How to Move Homes with your Plants Safely
For many people, indoor and outdoor pot plants are more than just leafy eye-candy. They are living things that we cherish and take care of - taking pride when they thrive and mourning when they perish. It has even been found that owning plants can have positive impacts on mental health. So the chances are, if you’re moving house you’d probably like to take your plant companions along.
Transporting pot plants can certainly present a challenge for people undertaking a move, with some plants being very sensitive to changes in environment, humidity and light intensity. But the good news is that there are ways that you can move your plants and keep them alive. Read on to see some tips for safely moving your green friends!
Minimise their weight
Do what you can to make your plants as light as possible before their journey to your new place. Try to avoid watering them if possible for a few days before it's time for them to be transported - you’d be surprised how much weight water can add to not only the soil but the plant's mass. Putting off watering your plants for a few days also helps to combat the risk of them leaking and causing issues in the moving van. It's important to consider the species of plants you own and lightly water varieties which may not survive long without watering.
You should also consider pruning your larger plants before the move to free up space and reduce some weight.
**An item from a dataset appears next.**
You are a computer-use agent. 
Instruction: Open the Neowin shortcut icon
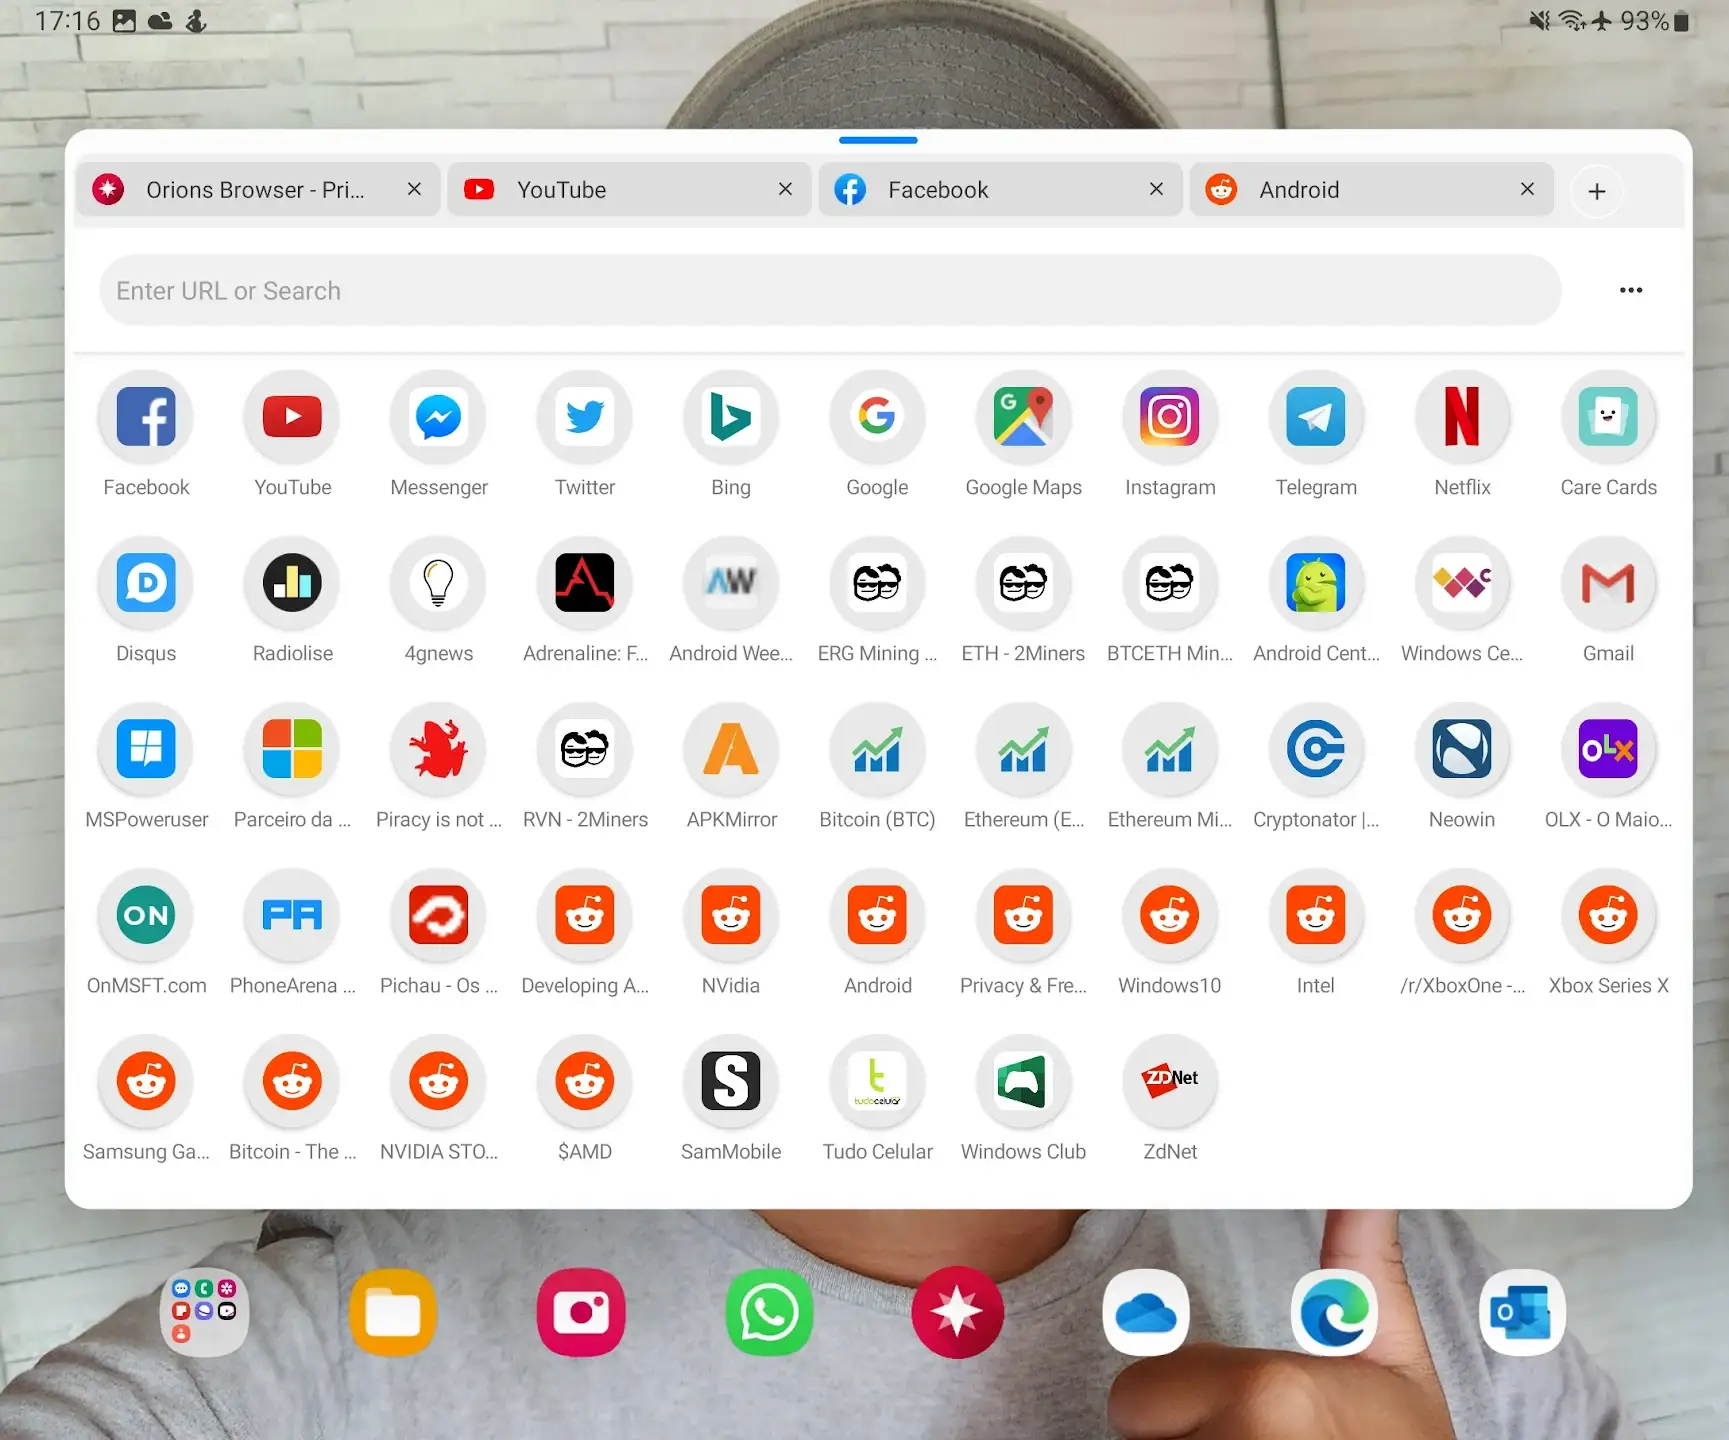click(1461, 749)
This will also make it easier to box them up and most plants generally could do with a healthy prune every now and then anyway.
Uproot and repot large plants
The reality may be that some plants are just too large and heavy to move in their pot. If this is the case, you can carefully uproot larger plants and place them into long boxes horizontally, putting their soil in separate plastic containers ready to repot immediately after arriving to your new place.
Check for pests
Checking for any invertebrate pests on your house plants before packaging them up is vital. This way, you are preventing the contamination of your new place from any unwanted insects and protecting your plants from furthering the colonisation of pests in your new home.
Hire a removalist company
If you are moving plants, consider hiring trusted removalists to lend you a hand with the process. More often than not, they have experience moving small and large pot plants, and can offer advice and supplies that will keep your plants safe throughout the move as they help you execute it.
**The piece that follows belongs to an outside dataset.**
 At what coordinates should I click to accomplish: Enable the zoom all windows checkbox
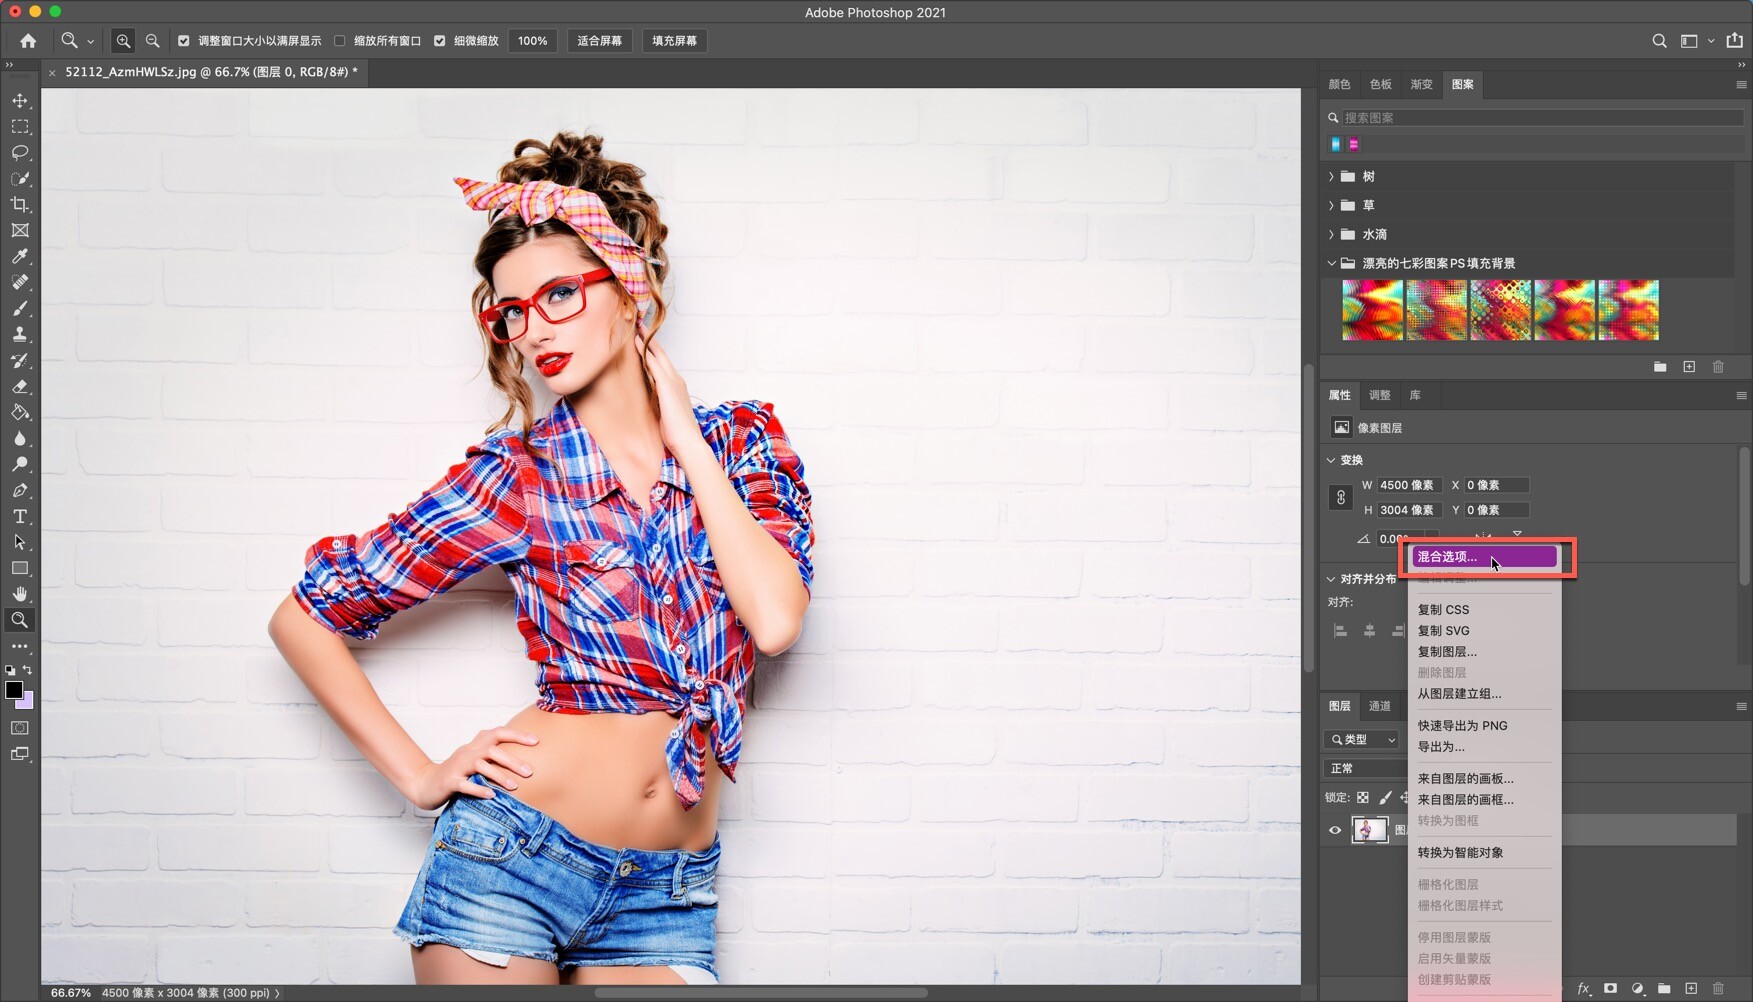[340, 41]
Broadly speaking, a professional will have better insight and experience in moving your plants than you by yourself, as they have seen it all before. You’ll want to notify your chosen removalists in advance that you plan to move plants, so they can adequately prepare.
Wrap high risk plants
Bigger or more delicate plants are at greater risk of damage, especially during longer moves. You can combat the chances of your plants not surviving by placing them in boxes with newspaper, bubble wrap or packing peanuts to protect them.
For plants that don’t even fit in boxes, consider wrapping them up in horticultural fleece. This is a special synthetic material that is specifically designed to protect plants from cold weather and frosty conditions, however its lightweight also makes it perfect for protection when transporting plants in a vehicle without crushing them.
You can also use horticultural fleece for its intended purpose; to insulate your plants in winter. This is crucial if you are moving lost distances in extreme winter conditions, as prolonged exposure to the elements could significantly damage certain species depending on their preferred climate.
Make sure you label plant boxes
You want everyone who is helping with the move - whether it be your partner, friends or removalists - to know which boxes contain plants in them so they can be extra cautious. Even if it's just you, the chances are you’ll end up forgetting which box is which, so it is always a good idea to label any fragile boxes.
Unpack plants first
As soon as you arrive at your new place, the very first things that should be taken inside and unpacked from the vehicle are your plants. Plants need sunlight and water to survive, and they won't be getting any of that in cardboard boxes!
Once you’ve taken your plants out, place them in a well lit and protected part of the house or yard.
Choose a strategic place that will emulate their previous environment best - this will give them the best chance to successfully adapt to their new home.